HDGM based on molecular marker development is an important foundational study for plants to perform molecular breeding [24]. The distribution and abundance of markers developed from the plant genome influence the regularity and coverage of markers for HDGM [19]. GBS sequencing is an accurate, economical, and efficient method for the acquisition of many SNPs and genotyping in comparison to traditional methods of marker generation [25]. For simplified genome sequencing, it has been suggested that the fragment produced by digestion of the genome with a suitable restriction enzyme can better represent the genome [26]. However, species genome specificity has been neglected in previous studies, and there is usually only one common restriction endonuclease (e.g., EcoRI, SbfI, MseI and SacI) to digest genomes of various species [27, 28]. Early studies showed that the application of inappropriate single restriction endonucleases to genome digestion may initiate a maldistribution of identified fragments throughout the plant genome, reducing both the markers generated and the dependability of HDGM [28, 26]. This is consistent with our results that the fragments we harvested for sequencing could better represent the Epimedium genome after applying the two restriction endonuclease combinations (MseI and SacI) to genome digestion.

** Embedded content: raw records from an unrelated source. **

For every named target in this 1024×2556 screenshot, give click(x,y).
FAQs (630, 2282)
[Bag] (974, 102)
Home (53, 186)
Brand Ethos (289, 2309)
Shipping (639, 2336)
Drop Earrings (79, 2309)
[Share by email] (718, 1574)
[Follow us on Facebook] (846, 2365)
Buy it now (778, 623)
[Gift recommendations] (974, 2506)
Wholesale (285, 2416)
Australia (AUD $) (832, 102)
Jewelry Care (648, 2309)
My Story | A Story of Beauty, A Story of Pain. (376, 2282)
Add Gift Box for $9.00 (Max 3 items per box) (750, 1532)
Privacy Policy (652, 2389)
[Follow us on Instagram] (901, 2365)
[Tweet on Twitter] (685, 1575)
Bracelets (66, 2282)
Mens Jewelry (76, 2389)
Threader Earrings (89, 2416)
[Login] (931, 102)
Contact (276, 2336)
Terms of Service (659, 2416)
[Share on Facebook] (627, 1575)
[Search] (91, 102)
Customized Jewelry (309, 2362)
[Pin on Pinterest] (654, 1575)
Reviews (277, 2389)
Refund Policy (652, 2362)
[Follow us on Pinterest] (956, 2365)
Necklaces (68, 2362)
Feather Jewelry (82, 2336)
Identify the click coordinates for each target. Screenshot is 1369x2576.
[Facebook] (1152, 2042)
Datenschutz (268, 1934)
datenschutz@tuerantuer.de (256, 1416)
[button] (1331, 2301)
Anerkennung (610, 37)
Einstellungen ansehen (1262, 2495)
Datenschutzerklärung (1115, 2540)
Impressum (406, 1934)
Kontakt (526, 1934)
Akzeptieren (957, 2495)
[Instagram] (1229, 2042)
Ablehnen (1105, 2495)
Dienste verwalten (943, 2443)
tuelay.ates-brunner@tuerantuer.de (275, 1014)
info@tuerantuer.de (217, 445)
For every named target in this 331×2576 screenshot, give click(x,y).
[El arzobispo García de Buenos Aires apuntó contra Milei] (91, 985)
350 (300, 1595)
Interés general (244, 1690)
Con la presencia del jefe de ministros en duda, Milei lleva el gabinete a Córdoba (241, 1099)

This study used the GBS method to generate 46,594 SNPs from the genome, and 14,115 SNP markers were recognized to be considered effective markers for the construction of HDGM for Epimedium (Supplementary Table S5). The GC percentage of the sequencing dataset varied from 40.14 to 47.51% (Supplementary Table S4), which was higher than the values obtained from the five Epimedium (E. koreanum, E. pseudowushanense, E. lishihchenii, E. dolichostemon and E. acuminatum) chloroplast genomes (the average percentage of GC was 38.77%)1. This might be due to the diverse sources of DNA sequences analysed. Moreover, the GBS sequencing results generated an abundance of genomic information for the species Epimedium, which precisely reflects its genomic traits. These results indicate that the GBS approach is a viable method for genotyping and marker generation, which could be adapted in HDGM construction of Epimedium.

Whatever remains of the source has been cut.